Rewrite the records below, swapping every "Locate an element on the screen" for "Find an element on the screen" and leaving everything else unchanged.

——————

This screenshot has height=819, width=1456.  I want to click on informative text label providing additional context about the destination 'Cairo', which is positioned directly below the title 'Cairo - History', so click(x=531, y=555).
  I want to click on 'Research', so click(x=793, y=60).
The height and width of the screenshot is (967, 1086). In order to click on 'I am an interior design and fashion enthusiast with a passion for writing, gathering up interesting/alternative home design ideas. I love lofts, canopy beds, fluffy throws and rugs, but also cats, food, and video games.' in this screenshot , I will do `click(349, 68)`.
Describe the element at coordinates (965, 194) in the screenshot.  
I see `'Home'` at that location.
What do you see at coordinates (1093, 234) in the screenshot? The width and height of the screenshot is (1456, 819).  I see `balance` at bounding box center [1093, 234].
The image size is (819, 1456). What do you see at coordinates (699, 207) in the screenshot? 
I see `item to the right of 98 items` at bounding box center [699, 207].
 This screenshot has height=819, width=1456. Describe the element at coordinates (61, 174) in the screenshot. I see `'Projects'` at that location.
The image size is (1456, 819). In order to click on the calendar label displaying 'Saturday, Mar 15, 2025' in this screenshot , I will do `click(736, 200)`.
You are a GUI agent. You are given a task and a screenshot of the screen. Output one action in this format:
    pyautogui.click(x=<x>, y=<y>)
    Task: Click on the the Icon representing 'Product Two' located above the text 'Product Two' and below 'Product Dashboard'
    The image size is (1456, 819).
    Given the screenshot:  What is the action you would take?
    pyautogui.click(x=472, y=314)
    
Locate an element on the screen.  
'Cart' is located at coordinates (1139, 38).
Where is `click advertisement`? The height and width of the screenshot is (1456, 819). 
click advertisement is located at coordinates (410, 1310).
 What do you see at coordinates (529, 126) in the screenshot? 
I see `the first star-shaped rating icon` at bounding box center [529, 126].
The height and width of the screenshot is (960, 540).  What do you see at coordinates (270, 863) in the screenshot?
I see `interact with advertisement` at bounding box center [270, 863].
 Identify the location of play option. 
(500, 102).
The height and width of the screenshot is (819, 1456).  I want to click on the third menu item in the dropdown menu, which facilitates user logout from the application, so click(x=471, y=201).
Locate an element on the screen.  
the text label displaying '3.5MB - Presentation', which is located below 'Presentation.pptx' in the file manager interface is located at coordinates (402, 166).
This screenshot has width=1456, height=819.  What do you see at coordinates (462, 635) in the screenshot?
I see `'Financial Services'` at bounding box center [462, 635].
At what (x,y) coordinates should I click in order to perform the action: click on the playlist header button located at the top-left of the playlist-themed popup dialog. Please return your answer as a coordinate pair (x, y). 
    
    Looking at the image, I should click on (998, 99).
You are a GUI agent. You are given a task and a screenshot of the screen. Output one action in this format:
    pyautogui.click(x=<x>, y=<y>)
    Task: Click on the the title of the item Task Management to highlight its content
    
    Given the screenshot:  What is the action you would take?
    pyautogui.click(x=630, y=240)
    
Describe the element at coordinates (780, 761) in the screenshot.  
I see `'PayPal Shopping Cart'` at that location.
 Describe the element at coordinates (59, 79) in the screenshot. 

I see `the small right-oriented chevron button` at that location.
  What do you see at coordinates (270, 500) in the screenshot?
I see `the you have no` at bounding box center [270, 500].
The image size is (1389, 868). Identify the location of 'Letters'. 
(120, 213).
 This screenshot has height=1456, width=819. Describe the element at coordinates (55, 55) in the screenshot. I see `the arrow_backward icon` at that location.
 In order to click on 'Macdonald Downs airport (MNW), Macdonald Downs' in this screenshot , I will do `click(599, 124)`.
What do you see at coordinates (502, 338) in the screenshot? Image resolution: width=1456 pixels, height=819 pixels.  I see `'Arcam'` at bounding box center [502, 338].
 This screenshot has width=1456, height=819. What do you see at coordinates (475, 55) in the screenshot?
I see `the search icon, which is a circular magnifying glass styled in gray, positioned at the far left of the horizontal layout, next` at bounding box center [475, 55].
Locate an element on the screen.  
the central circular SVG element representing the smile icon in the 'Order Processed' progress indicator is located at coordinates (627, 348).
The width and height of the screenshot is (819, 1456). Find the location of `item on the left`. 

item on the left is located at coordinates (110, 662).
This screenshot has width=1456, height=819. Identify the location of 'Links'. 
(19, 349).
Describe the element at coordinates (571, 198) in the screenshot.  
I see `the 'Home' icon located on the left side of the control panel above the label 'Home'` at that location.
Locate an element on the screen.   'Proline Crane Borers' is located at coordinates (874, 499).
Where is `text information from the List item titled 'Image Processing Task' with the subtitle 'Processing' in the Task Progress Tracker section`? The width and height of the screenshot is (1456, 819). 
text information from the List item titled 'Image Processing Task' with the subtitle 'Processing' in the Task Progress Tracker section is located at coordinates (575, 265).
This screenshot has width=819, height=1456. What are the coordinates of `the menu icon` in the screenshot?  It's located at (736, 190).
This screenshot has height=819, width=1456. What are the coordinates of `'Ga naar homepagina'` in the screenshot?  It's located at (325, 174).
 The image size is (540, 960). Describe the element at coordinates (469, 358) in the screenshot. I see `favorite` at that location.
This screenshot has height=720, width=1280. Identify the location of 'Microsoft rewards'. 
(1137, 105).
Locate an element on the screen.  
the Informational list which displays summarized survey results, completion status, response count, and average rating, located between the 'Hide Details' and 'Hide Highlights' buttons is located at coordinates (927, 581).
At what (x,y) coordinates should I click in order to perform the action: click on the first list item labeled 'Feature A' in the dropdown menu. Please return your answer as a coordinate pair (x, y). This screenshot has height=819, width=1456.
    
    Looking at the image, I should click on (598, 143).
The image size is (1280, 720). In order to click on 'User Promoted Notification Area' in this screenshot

——————

*WRITTEN RESPONSE*
This screenshot has height=819, width=1456.  I want to click on informative text label providing additional context about the destination 'Cairo', which is positioned directly below the title 'Cairo - History', so click(x=531, y=555).
  I want to click on 'Research', so click(x=793, y=60).
The height and width of the screenshot is (967, 1086). In order to click on 'I am an interior design and fashion enthusiast with a passion for writing, gathering up interesting/alternative home design ideas. I love lofts, canopy beds, fluffy throws and rugs, but also cats, food, and video games.' in this screenshot , I will do `click(349, 68)`.
Describe the element at coordinates (965, 194) in the screenshot.  
I see `'Home'` at that location.
What do you see at coordinates (1093, 234) in the screenshot? The width and height of the screenshot is (1456, 819).  I see `balance` at bounding box center [1093, 234].
The image size is (819, 1456). What do you see at coordinates (699, 207) in the screenshot? 
I see `item to the right of 98 items` at bounding box center [699, 207].
 This screenshot has height=819, width=1456. Describe the element at coordinates (61, 174) in the screenshot. I see `'Projects'` at that location.
The image size is (1456, 819). In order to click on the calendar label displaying 'Saturday, Mar 15, 2025' in this screenshot , I will do `click(736, 200)`.
You are a GUI agent. You are given a task and a screenshot of the screen. Output one action in this format:
    pyautogui.click(x=<x>, y=<y>)
    Task: Click on the the Icon representing 'Product Two' located above the text 'Product Two' and below 'Product Dashboard'
    The image size is (1456, 819).
    Given the screenshot:  What is the action you would take?
    pyautogui.click(x=472, y=314)
    
Find an element on the screen.  
'Cart' is located at coordinates (1139, 38).
Where is `click advertisement`? The height and width of the screenshot is (1456, 819). 
click advertisement is located at coordinates (410, 1310).
 What do you see at coordinates (529, 126) in the screenshot? 
I see `the first star-shaped rating icon` at bounding box center [529, 126].
The height and width of the screenshot is (960, 540).  What do you see at coordinates (270, 863) in the screenshot?
I see `interact with advertisement` at bounding box center [270, 863].
 Identify the location of play option. 
(500, 102).
The height and width of the screenshot is (819, 1456).  I want to click on the third menu item in the dropdown menu, which facilitates user logout from the application, so click(x=471, y=201).
Find an element on the screen.  
the text label displaying '3.5MB - Presentation', which is located below 'Presentation.pptx' in the file manager interface is located at coordinates (402, 166).
This screenshot has width=1456, height=819.  What do you see at coordinates (462, 635) in the screenshot?
I see `'Financial Services'` at bounding box center [462, 635].
At what (x,y) coordinates should I click in order to perform the action: click on the playlist header button located at the top-left of the playlist-themed popup dialog. Please return your answer as a coordinate pair (x, y). 
    
    Looking at the image, I should click on (998, 99).
You are a GUI agent. You are given a task and a screenshot of the screen. Output one action in this format:
    pyautogui.click(x=<x>, y=<y>)
    Task: Click on the the title of the item Task Management to highlight its content
    
    Given the screenshot:  What is the action you would take?
    pyautogui.click(x=630, y=240)
    
Describe the element at coordinates (780, 761) in the screenshot.  
I see `'PayPal Shopping Cart'` at that location.
 Describe the element at coordinates (59, 79) in the screenshot. 

I see `the small right-oriented chevron button` at that location.
  What do you see at coordinates (270, 500) in the screenshot?
I see `the you have no` at bounding box center [270, 500].
The image size is (1389, 868). Identify the location of 'Letters'. 
(120, 213).
 This screenshot has height=1456, width=819. Describe the element at coordinates (55, 55) in the screenshot. I see `the arrow_backward icon` at that location.
 In order to click on 'Macdonald Downs airport (MNW), Macdonald Downs' in this screenshot , I will do `click(599, 124)`.
What do you see at coordinates (502, 338) in the screenshot? Image resolution: width=1456 pixels, height=819 pixels.  I see `'Arcam'` at bounding box center [502, 338].
 This screenshot has width=1456, height=819. What do you see at coordinates (475, 55) in the screenshot?
I see `the search icon, which is a circular magnifying glass styled in gray, positioned at the far left of the horizontal layout, next` at bounding box center [475, 55].
Find an element on the screen.  
the central circular SVG element representing the smile icon in the 'Order Processed' progress indicator is located at coordinates (627, 348).
The width and height of the screenshot is (819, 1456). Find the location of `item on the left`. 

item on the left is located at coordinates (110, 662).
This screenshot has width=1456, height=819. Identify the location of 'Links'. 
(19, 349).
Describe the element at coordinates (571, 198) in the screenshot.  
I see `the 'Home' icon located on the left side of the control panel above the label 'Home'` at that location.
Find an element on the screen.   'Proline Crane Borers' is located at coordinates (874, 499).
Where is `text information from the List item titled 'Image Processing Task' with the subtitle 'Processing' in the Task Progress Tracker section`? The width and height of the screenshot is (1456, 819). 
text information from the List item titled 'Image Processing Task' with the subtitle 'Processing' in the Task Progress Tracker section is located at coordinates (575, 265).
This screenshot has width=819, height=1456. What are the coordinates of `the menu icon` in the screenshot?  It's located at (736, 190).
This screenshot has height=819, width=1456. What are the coordinates of `'Ga naar homepagina'` in the screenshot?  It's located at (325, 174).
 The image size is (540, 960). Describe the element at coordinates (469, 358) in the screenshot. I see `favorite` at that location.
This screenshot has height=720, width=1280. Identify the location of 'Microsoft rewards'. 
(1137, 105).
Find an element on the screen.  
the Informational list which displays summarized survey results, completion status, response count, and average rating, located between the 'Hide Details' and 'Hide Highlights' buttons is located at coordinates (927, 581).
At what (x,y) coordinates should I click in order to perform the action: click on the first list item labeled 'Feature A' in the dropdown menu. Please return your answer as a coordinate pair (x, y). This screenshot has height=819, width=1456.
    
    Looking at the image, I should click on (598, 143).
The image size is (1280, 720). In order to click on 'User Promoted Notification Area' in this screenshot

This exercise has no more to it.